UCSD Pascal - UCSD Pascal and The P-System

UCSD Pascal and The P-System

UCSD Pascal was developed at The University of California, San Diego Institute for Information Systems in 1978 to provide students with a common operating system that could run on any of the then available microcomputers as well as campus DEC PDP-11 minicomputers. UCSD p-System (Version IV, supplied by SofTech) was one of three operating systems (along with PC-DOS and CP/M-86) that IBM offered for its original IBM PC; but the p-System never sold very well for the IBM PC, mainly because of a lack of applications and because it was more expensive than the other choices. Previously, IBM had offered the UCSD p-System as an option for Displaywriter, an 8086-based dedicated word processing machine (not to be confused with IBM's DisplayWrite word processing software.) (The Displaywriter's native operating system had been developed completely internally and was not opened for end-user programming.)

Notable extensions to standard Pascal include separately compilable Units and a String type. Both of these extensions influenced the design of the Ada language. Some intrinsics were provided to accelerate string processing (e.g. scanning in an array for a particular search pattern); other language extensions were provided to allow the UCSD p-System to be self-compiling and self-hosted.

UCSD Pascal was based on a p-code machine architecture. Its contribution to these early virtual machines was to extend p-code away from its roots as a compiler intermediate language into a full execution environment. The UCSD Pascal p-Machine was optimized for the new small microcomputers with addressing restricted to 16-bit (only 64KB of memory). James Gosling cites UCSD Pascal as a key influence (along with the Smalltalk virtual machine) on the design of the Java virtual machine.
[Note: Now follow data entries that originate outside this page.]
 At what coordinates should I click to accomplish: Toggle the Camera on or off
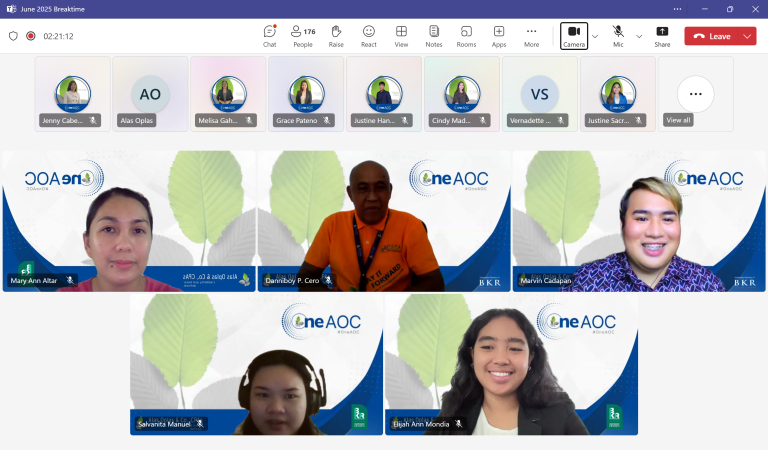pos(574,36)
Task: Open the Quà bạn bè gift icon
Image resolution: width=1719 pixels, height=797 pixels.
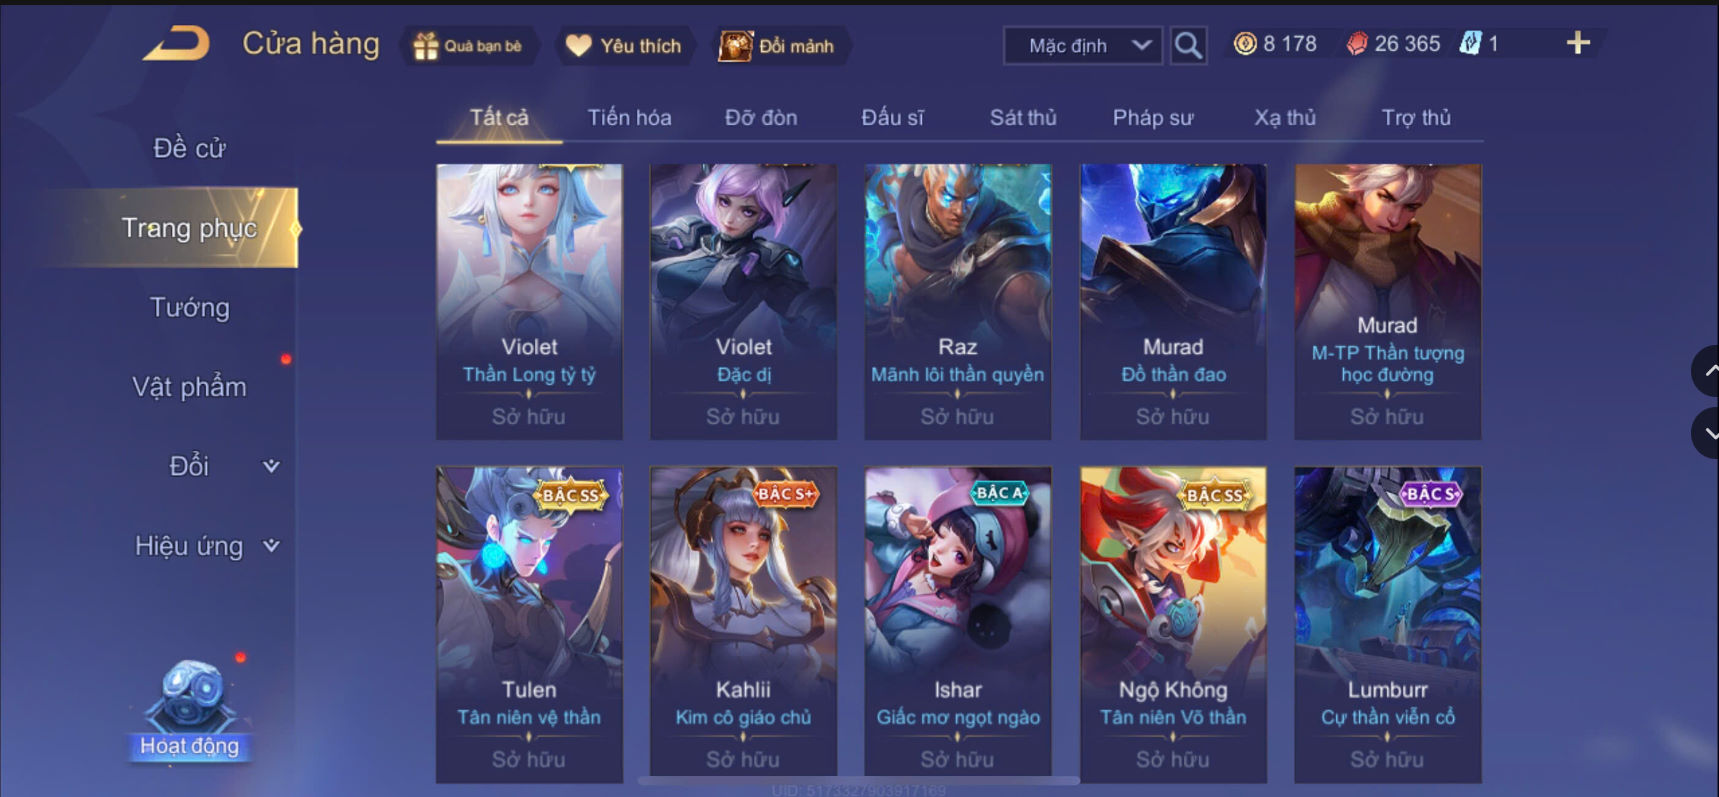Action: [426, 46]
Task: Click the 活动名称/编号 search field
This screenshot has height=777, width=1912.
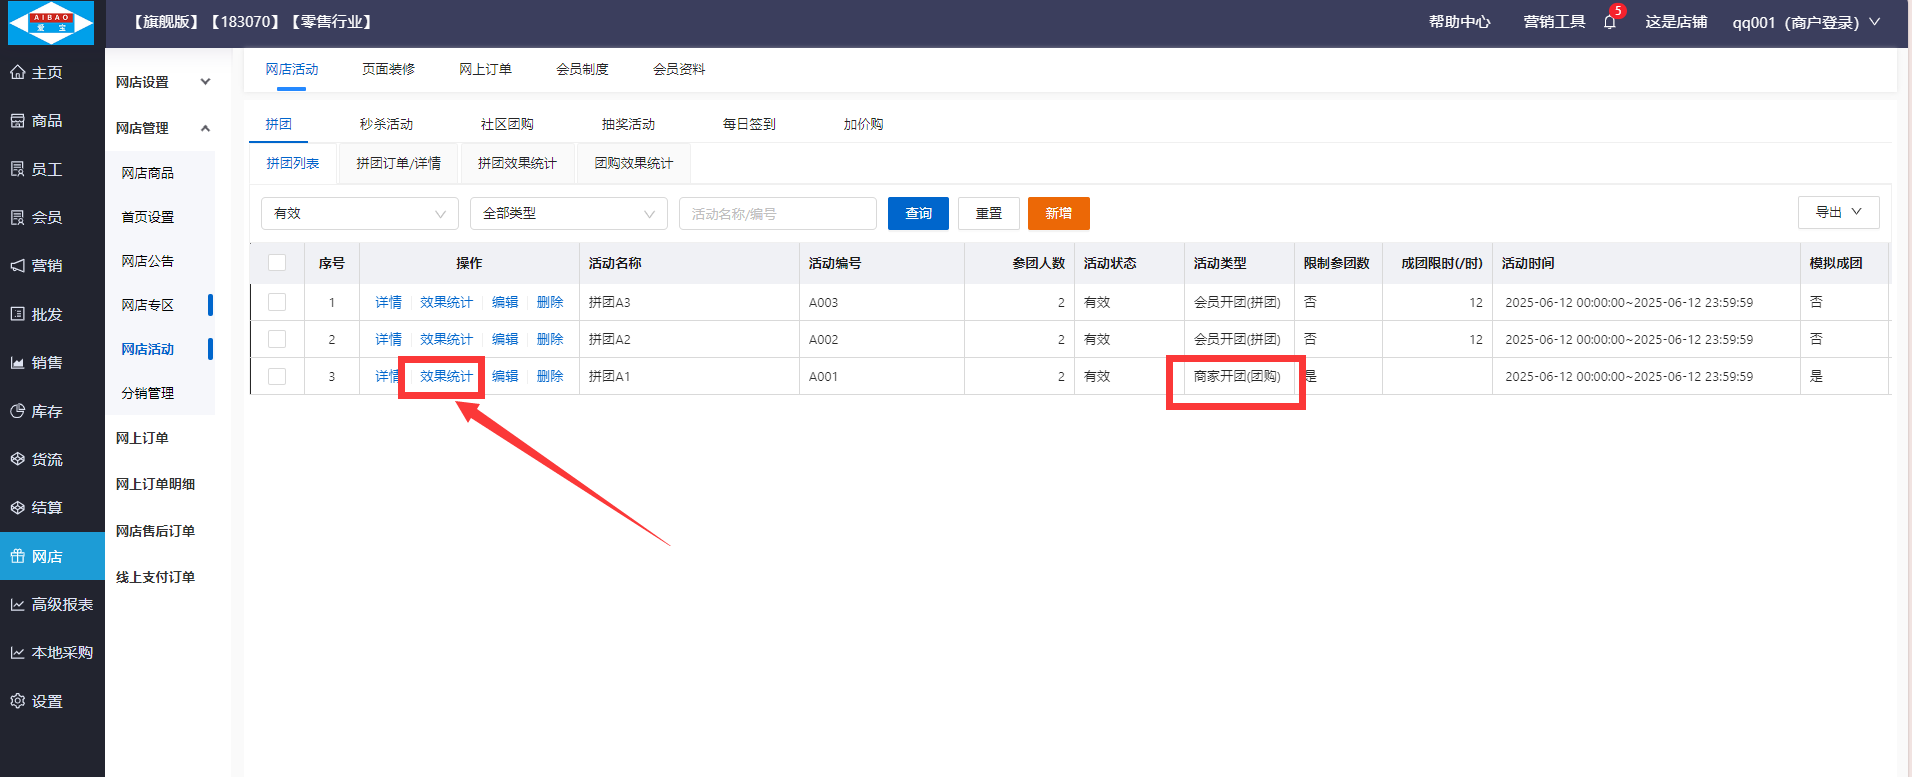Action: click(x=777, y=214)
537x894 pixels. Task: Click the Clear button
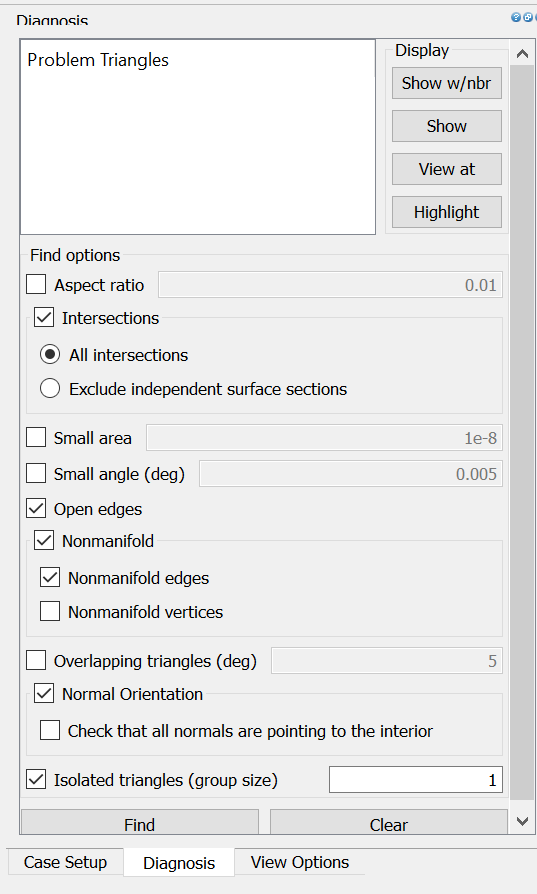point(389,822)
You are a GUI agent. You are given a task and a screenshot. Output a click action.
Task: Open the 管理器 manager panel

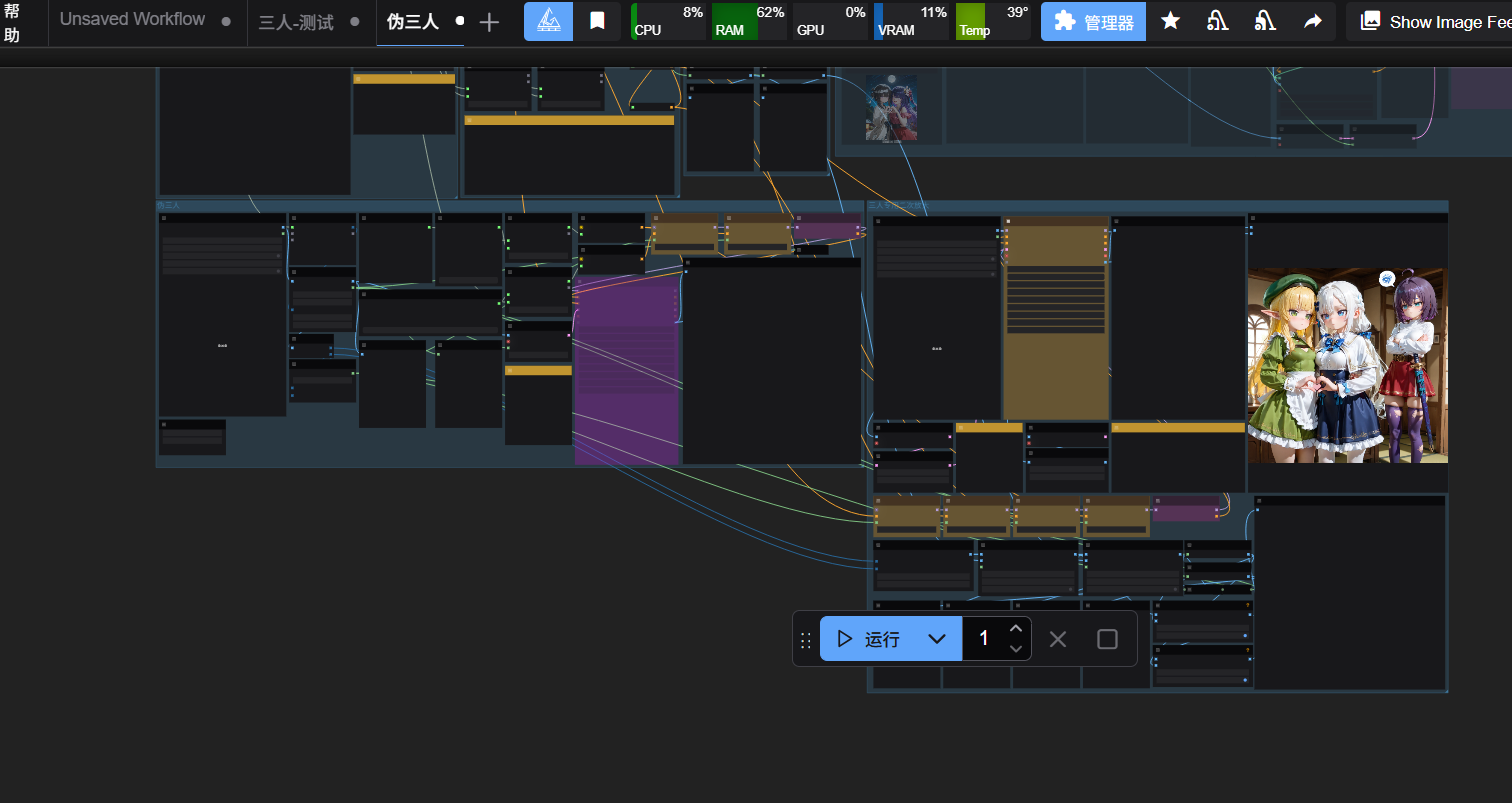coord(1093,21)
UCSD p-System achieved machine independence by defining a virtual machine, called the p-Machine (or pseudo-machine, which many users began to call the "Pascal-machine" like the OS—although UCSD documentation always used "pseudo-machine") with its own instruction set called p-code (or pseudo-code). Urs Ammann, a student of Niklaus Wirth, originally presented a p-code in his PhD thesis, from which the UCSD implementation was derived, the Zurich Pascal-P implementation. The UCSD implementation changed the Zurich implementation to be "byte oriented". The UCSD p-code was optimized for execution of the Pascal programming language. Each hardware platform then only needed a p-code interpreter program written for it to port the entire p-System and all the tools to run on it. Later versions also included additional languages that compiled to the p-code base. For example, TeleSoft (also located in San Diego) offered an early Ada development environment that used p-code and was therefore able to run on a number of hardware platforms including the Motorola 68000, the System/370, and the Pascal MicroEngine.

UCSD p-System shares some concepts with the more current Java platform. Both use a virtual machine to hide operating system and hardware differences, and both use programs written to that virtual machine to provide cross-platform support. Likewise both systems allow the virtual machine to be used either as the complete operating system of the target computer or to run in a "box" under another operating system.

The UCSD Pascal compiler was distributed as part of a portable operating system, the p-System.